## Written task
Rewrite the records below, changing every "Instruction" to "Goal" and leaving everything else as it is.

## Stored items
+ + + +

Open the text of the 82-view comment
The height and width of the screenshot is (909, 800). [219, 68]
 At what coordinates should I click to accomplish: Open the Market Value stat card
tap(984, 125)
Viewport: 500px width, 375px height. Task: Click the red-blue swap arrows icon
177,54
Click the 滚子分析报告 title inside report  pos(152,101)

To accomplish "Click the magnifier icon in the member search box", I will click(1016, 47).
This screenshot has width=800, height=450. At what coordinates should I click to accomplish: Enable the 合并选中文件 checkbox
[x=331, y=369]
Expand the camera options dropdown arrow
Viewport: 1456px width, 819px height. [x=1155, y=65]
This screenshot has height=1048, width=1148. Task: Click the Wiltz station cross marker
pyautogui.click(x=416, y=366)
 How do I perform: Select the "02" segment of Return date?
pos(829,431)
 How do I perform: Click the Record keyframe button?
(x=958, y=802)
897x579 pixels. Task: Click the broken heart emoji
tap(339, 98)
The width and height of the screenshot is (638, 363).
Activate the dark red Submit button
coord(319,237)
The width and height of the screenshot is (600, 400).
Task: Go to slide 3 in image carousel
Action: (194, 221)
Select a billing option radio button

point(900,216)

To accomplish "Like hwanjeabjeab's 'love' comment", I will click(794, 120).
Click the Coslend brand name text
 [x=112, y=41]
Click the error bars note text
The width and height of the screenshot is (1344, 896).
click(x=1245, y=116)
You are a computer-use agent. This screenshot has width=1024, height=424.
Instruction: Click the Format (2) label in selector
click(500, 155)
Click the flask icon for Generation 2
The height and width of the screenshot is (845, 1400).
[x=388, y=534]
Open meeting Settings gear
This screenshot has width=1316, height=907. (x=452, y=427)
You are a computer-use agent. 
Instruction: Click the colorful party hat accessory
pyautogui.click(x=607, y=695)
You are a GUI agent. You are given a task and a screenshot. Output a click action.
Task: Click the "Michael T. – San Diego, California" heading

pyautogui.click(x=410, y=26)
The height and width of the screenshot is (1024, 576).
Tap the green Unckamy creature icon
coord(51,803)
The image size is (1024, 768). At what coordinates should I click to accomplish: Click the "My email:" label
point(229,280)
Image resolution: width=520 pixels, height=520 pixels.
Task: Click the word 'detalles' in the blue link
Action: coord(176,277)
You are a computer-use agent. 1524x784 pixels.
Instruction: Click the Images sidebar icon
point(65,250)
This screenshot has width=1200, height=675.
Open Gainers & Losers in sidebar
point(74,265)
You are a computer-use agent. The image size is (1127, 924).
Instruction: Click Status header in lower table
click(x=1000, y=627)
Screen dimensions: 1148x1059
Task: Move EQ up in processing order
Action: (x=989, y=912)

+ + + +

## Task output
Open the text of the 82-view comment
The height and width of the screenshot is (909, 800). [219, 68]
 At what coordinates should I click to accomplish: Open the Market Value stat card
tap(984, 125)
Viewport: 500px width, 375px height. Task: Click the red-blue swap arrows icon
177,54
Click the 滚子分析报告 title inside report  pos(152,101)

To accomplish "Click the magnifier icon in the member search box", I will click(1016, 47).
This screenshot has width=800, height=450. At what coordinates should I click to accomplish: Enable the 合并选中文件 checkbox
[x=331, y=369]
Expand the camera options dropdown arrow
Viewport: 1456px width, 819px height. [x=1155, y=65]
This screenshot has height=1048, width=1148. Task: Click the Wiltz station cross marker
pyautogui.click(x=416, y=366)
 How do I perform: Select the "02" segment of Return date?
pos(829,431)
 How do I perform: Click the Record keyframe button?
(x=958, y=802)
897x579 pixels. Task: Click the broken heart emoji
tap(339, 98)
The width and height of the screenshot is (638, 363).
Activate the dark red Submit button
coord(319,237)
The width and height of the screenshot is (600, 400).
Task: Go to slide 3 in image carousel
Action: (194, 221)
Select a billing option radio button

point(900,216)

To accomplish "Like hwanjeabjeab's 'love' comment", I will click(794, 120).
Click the Coslend brand name text
 [x=112, y=41]
Click the error bars note text
The width and height of the screenshot is (1344, 896).
click(x=1245, y=116)
You are a computer-use agent. This screenshot has width=1024, height=424.
Goal: Click the Format (2) label in selector
click(500, 155)
Click the flask icon for Generation 2
The height and width of the screenshot is (845, 1400).
[x=388, y=534]
Open meeting Settings gear
This screenshot has width=1316, height=907. (x=452, y=427)
You are a computer-use agent. 
Goal: Click the colorful party hat accessory
pyautogui.click(x=607, y=695)
You are a GUI agent. You are given a task and a screenshot. Output a click action.
Task: Click the "Michael T. – San Diego, California" heading

pyautogui.click(x=410, y=26)
The height and width of the screenshot is (1024, 576).
Tap the green Unckamy creature icon
coord(51,803)
The image size is (1024, 768). At what coordinates should I click to accomplish: Click the "My email:" label
point(229,280)
Image resolution: width=520 pixels, height=520 pixels.
Task: Click the word 'detalles' in the blue link
Action: coord(176,277)
You are a computer-use agent. 1524x784 pixels.
Goal: Click the Images sidebar icon
point(65,250)
This screenshot has width=1200, height=675.
Open Gainers & Losers in sidebar
point(74,265)
You are a computer-use agent. The image size is (1127, 924).
Goal: Click Status header in lower table
click(x=1000, y=627)
Screen dimensions: 1148x1059
Task: Move EQ up in processing order
Action: (x=989, y=912)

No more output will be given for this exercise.